今回の調達には「Partech Ventures」や「Digital Currency Group」も参加し、昨年のシード資金も含めると累計の調達額は900万ドル(約9.9億円)に達する。
Cambridgeはマサチューセッツ本拠の企業で、2015年に設立。同社は調達資金を用い今後2年でエンタープライズ向けソフトウェアを構築し、ID保護を行いつつKYC(顧客の本人確認)のコンプライアンス基準に沿ったサービス構築を目指していく。
Cambridge社の創業者兼CEOのMatthew Commonsは「調達資金により、企業向けのブロックチェーン基盤のIDソリューションを提供する企業として、業界をリードするポジションを築いていく」と宣言した。
Commonsは今年後半にCambridge社が、ルクセンブルグで60万人の利用者を抱えるサービスを始動することを目指している。
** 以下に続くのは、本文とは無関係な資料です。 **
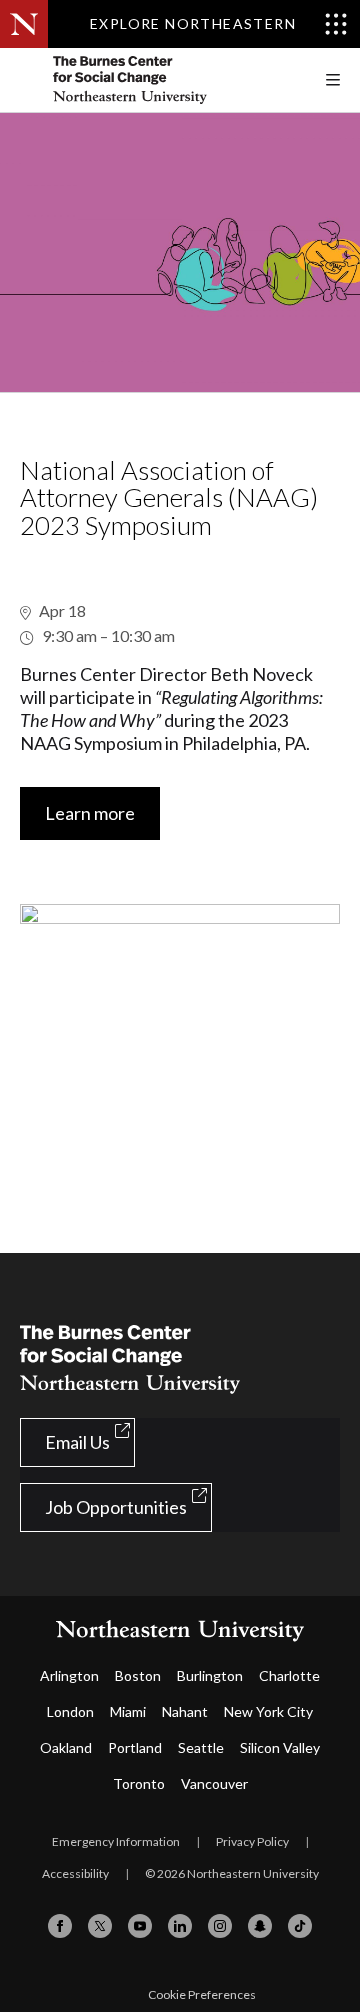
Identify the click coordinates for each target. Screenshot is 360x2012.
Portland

同社は上場企業の「IHSマークイット」とも提携し、欧州の信用サービスプロバイダ「LuxTrust」ともパートナーシップを結んでいる。
Partech VenturesとDigital Currency Groupの2社が、Cambridge社のシードラウンドから参加していた一方、フォックスコンは今回のラウンドで新たに出資に参加することになる。
鴻海グループの名でも知られるフォックスコンは、アップルのiPhoneの製造受託メーカーの地位に留まらず、ブロックチェーン領域にも事業基盤を拡大しようとしている。
フォックスコンは昨年、中国のP2Pレンディングの「Dianrong(点融)」と共同で、中国初のブロックチェーンプラットフォームの「Chained Finance」をローンチしていた。
フォックスコンのベンチャー投資部門のJack Leeはフォーブスの取材に対し今後、フォックスコンがCambridge社のブロックチェーンのID管理テクノロジーを、複数のインターネットサービス及び、サプライチェーンのデータ管理に用いていく意向であると述べた。
同社の取り組みについては、今後さらに詳細が明かされるされる予定だという。